The winds of change continue to blow across Africa, a continent that is expected to play a bigger part in global trade. Intra-African trade has long been recognized as the catalyst that could open new avenues for employment, draw investment and drive growth. Several attempts were made to exploit the realm of rich opportunities, the last one at the African Union Summit in January 2012. The deal did not see the light and the dream to enhance intra-African trade and create a free-trade area remained distant.


African countries since have been lagging behind in boosting intra-African trade. The average share of intra-African countries exports between 2007 and 2011 was roughly around 11 percent. Current estimates are between 10-12%.

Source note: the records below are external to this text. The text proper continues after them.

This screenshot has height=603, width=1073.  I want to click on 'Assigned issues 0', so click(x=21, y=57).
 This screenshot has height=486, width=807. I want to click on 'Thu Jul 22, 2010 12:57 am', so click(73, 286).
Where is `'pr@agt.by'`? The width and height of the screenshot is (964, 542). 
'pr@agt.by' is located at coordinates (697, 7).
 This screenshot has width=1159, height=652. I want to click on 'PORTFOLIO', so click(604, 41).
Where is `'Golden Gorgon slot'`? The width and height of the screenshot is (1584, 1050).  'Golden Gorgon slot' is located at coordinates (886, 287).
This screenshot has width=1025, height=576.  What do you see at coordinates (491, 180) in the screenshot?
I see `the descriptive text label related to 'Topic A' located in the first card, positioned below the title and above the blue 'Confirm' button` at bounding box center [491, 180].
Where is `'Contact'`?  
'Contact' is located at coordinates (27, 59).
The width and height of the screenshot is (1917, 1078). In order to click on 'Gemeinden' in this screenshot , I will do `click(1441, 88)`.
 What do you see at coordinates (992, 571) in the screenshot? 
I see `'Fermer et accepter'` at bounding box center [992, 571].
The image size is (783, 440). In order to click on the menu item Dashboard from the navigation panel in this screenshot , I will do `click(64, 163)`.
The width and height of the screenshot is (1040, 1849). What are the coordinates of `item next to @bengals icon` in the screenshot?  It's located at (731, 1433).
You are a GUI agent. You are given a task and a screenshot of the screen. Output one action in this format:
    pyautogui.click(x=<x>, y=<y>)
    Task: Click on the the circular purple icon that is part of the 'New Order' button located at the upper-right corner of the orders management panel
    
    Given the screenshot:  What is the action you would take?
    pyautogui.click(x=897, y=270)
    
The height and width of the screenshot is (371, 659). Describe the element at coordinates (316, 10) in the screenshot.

For the first time in the history of Africa and after about 5 years of negotiation, African leaders signed a 26 nation-free trade pact. The aim of this pact is to bring into existence a common market that would cover half the nation, from Cairo to Cape Town. The pact termed as TFTA, i.e., Tripartite Free Trade Area will form a framework for preferential tariffs that will ensure unhindered flow of goods across a geographical expanse that 625 million people call home. Sealed in Egypt’s Sharm el-Sheikh is also largely dubbed as the Cape to Cairo pact. Member states from Southern African Development Community (SADC), the East African Community (EAC) and the Common Market for Eastern and Southern Africa (Comesa) are part of the pact. Combined GDP of these countries is placed at $1 trillion. Popularly known as the three trading blocs, each one will take turns alternately to spearhead the TFTA and work towards on reducing customs duties. The focus is cutting down on tariffs by 85% percent within three years and doing away with non-tariff trade barriers like redundant paperwork.


The African parliament has about two years to authorize what is no doubt a mutually beneficial pact. This though skeptics claim is the easy part. Rolling out the pact and implement it properly will prove tough. The difficulty quotient is higher for countries that comprise inadequate institutions of law and protection of private property. Corruption continues to be rampant and several parts are engulfed in inter-tribal violence or insurgency. Further, African borders have long since been considered as barriers for trade – truck, barter and exchange including.


The TFTA does not guarantee the absence of non-tariff barriers. A high-profile economist, gave two examples to explain the same. A pharmacist based out of Botswana who seeks to import medicines from South Africa he would need the seal of approval from local bodies while adhering to regulatory standards. Another example is that of Botswana, a country that has imposed an embargo on importing chickens. This is a move to protect its chicken industry.


While the TFTA lacks a definite timeline it is still hailed as the right move, given that African leaders have long been known to oppose free trade and capitalism.